**What to work on**
Write out, word for word, the part of the listing below that opens with the line containing "The height and width of the screenshot is (684, 745)." and closes with the line containing "Cancel the count entry", keeping both of those lines and adding no others.

*** Exercise materials Section Begins ***

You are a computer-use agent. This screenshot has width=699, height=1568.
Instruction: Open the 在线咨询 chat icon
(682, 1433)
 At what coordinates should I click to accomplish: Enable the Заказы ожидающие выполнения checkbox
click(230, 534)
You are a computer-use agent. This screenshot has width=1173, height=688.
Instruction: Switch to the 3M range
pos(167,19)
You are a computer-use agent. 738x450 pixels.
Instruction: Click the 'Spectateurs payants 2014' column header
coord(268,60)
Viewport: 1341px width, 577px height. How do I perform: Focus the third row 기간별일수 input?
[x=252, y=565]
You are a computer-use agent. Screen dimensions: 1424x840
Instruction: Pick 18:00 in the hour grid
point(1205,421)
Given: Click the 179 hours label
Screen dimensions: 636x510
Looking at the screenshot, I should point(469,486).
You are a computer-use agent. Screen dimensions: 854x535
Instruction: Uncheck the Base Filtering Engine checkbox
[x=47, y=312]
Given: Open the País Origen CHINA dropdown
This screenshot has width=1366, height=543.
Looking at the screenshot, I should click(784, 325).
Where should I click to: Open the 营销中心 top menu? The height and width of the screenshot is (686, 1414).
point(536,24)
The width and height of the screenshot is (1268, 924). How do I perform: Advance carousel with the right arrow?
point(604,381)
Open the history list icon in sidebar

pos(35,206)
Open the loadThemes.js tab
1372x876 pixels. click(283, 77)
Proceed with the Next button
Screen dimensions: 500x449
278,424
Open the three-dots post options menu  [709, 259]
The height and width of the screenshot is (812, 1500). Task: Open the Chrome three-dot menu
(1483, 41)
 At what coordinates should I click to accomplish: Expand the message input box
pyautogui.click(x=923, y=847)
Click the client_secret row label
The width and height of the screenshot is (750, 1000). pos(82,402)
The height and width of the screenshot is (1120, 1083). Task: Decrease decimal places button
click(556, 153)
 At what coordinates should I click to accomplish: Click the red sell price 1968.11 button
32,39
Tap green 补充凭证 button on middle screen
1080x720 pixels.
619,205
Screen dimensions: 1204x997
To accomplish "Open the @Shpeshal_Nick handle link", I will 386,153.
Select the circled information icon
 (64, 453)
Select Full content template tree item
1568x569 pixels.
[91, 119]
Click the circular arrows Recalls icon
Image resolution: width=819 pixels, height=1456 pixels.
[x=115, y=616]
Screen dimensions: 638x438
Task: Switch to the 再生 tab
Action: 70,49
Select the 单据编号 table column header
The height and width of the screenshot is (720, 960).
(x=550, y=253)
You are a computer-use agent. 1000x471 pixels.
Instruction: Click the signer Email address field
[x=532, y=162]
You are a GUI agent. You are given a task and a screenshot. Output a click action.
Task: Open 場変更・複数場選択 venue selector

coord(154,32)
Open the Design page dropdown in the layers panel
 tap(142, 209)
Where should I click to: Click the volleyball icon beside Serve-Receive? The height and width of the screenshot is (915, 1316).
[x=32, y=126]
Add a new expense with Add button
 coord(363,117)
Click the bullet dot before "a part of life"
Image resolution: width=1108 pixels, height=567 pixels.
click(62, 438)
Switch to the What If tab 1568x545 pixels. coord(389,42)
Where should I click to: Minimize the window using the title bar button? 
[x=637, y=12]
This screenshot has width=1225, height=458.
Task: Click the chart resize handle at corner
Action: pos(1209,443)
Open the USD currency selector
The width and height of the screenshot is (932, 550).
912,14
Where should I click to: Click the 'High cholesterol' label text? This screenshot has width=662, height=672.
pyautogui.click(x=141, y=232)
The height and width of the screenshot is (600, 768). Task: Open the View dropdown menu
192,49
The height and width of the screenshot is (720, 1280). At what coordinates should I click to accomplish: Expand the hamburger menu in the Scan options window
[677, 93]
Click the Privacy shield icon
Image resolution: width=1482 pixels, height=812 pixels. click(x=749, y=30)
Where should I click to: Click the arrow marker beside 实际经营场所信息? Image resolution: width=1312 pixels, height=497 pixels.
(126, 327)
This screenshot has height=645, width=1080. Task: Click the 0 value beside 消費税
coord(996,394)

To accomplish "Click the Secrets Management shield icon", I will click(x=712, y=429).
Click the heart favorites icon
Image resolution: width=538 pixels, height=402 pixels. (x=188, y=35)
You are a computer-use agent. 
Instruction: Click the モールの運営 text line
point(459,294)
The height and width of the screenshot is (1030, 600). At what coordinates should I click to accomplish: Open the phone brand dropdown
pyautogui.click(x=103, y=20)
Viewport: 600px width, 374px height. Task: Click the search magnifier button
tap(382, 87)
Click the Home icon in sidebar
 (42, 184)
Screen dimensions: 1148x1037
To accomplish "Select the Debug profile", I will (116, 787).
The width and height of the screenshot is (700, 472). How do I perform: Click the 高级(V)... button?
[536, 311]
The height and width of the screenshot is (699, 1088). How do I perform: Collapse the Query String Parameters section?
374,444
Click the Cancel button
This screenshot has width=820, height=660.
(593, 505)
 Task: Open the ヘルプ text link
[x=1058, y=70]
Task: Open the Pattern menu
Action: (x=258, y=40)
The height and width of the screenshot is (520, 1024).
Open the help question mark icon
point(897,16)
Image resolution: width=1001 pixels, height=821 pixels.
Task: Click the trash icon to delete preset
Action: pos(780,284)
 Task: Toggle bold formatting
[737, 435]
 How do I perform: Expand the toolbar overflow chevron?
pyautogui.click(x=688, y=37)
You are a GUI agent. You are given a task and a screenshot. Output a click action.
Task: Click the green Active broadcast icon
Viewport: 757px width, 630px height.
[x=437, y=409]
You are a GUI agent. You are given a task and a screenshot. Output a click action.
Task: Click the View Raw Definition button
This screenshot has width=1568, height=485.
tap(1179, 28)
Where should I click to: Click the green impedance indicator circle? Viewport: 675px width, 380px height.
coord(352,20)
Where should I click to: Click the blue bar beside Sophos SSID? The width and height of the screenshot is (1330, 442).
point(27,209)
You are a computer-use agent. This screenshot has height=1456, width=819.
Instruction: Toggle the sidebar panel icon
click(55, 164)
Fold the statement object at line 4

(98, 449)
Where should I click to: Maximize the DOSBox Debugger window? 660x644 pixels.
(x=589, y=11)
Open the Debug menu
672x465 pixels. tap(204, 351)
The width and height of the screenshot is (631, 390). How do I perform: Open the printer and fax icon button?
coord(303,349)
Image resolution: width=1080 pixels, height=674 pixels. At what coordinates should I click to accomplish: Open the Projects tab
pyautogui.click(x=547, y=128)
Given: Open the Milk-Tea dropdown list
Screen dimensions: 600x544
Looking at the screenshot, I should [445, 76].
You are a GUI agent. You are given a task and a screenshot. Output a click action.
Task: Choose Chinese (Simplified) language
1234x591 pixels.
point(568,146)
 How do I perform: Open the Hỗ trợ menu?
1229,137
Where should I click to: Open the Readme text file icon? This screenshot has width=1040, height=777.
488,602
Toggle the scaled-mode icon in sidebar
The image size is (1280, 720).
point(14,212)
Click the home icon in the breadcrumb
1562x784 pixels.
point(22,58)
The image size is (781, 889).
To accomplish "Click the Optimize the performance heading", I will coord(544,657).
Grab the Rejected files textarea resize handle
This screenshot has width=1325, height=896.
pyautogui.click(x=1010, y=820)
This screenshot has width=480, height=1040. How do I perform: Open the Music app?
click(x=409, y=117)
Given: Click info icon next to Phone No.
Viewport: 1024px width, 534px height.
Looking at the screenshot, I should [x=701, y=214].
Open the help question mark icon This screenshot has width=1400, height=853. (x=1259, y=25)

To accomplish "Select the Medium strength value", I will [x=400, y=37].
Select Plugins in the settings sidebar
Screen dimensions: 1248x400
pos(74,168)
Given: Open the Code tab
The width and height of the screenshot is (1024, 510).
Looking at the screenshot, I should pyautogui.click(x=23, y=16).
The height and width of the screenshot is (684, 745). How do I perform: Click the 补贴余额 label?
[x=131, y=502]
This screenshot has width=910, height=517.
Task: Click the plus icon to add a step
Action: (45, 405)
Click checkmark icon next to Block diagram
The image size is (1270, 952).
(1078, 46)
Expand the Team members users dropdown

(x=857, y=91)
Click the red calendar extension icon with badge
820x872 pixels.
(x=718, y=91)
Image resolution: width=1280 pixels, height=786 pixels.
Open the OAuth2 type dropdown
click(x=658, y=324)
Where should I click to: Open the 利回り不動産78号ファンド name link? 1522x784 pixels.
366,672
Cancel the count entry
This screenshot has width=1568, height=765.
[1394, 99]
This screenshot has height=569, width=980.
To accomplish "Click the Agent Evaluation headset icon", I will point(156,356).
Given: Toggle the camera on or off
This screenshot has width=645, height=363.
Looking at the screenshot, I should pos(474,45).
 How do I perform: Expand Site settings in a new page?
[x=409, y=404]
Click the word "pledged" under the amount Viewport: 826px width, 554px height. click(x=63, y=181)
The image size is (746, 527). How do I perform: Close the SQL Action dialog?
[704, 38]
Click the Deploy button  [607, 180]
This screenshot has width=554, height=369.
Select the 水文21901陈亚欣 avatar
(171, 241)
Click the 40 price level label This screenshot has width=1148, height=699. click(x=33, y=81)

*** Exercise materials Section Ends ***

**Completed task**
The height and width of the screenshot is (684, 745). How do I perform: Click the 补贴余额 label?
[x=131, y=502]
This screenshot has width=910, height=517.
Task: Click the plus icon to add a step
Action: (45, 405)
Click checkmark icon next to Block diagram
The image size is (1270, 952).
(1078, 46)
Expand the Team members users dropdown

(x=857, y=91)
Click the red calendar extension icon with badge
820x872 pixels.
(x=718, y=91)
Image resolution: width=1280 pixels, height=786 pixels.
Open the OAuth2 type dropdown
click(x=658, y=324)
Where should I click to: Open the 利回り不動産78号ファンド name link? 1522x784 pixels.
366,672
Cancel the count entry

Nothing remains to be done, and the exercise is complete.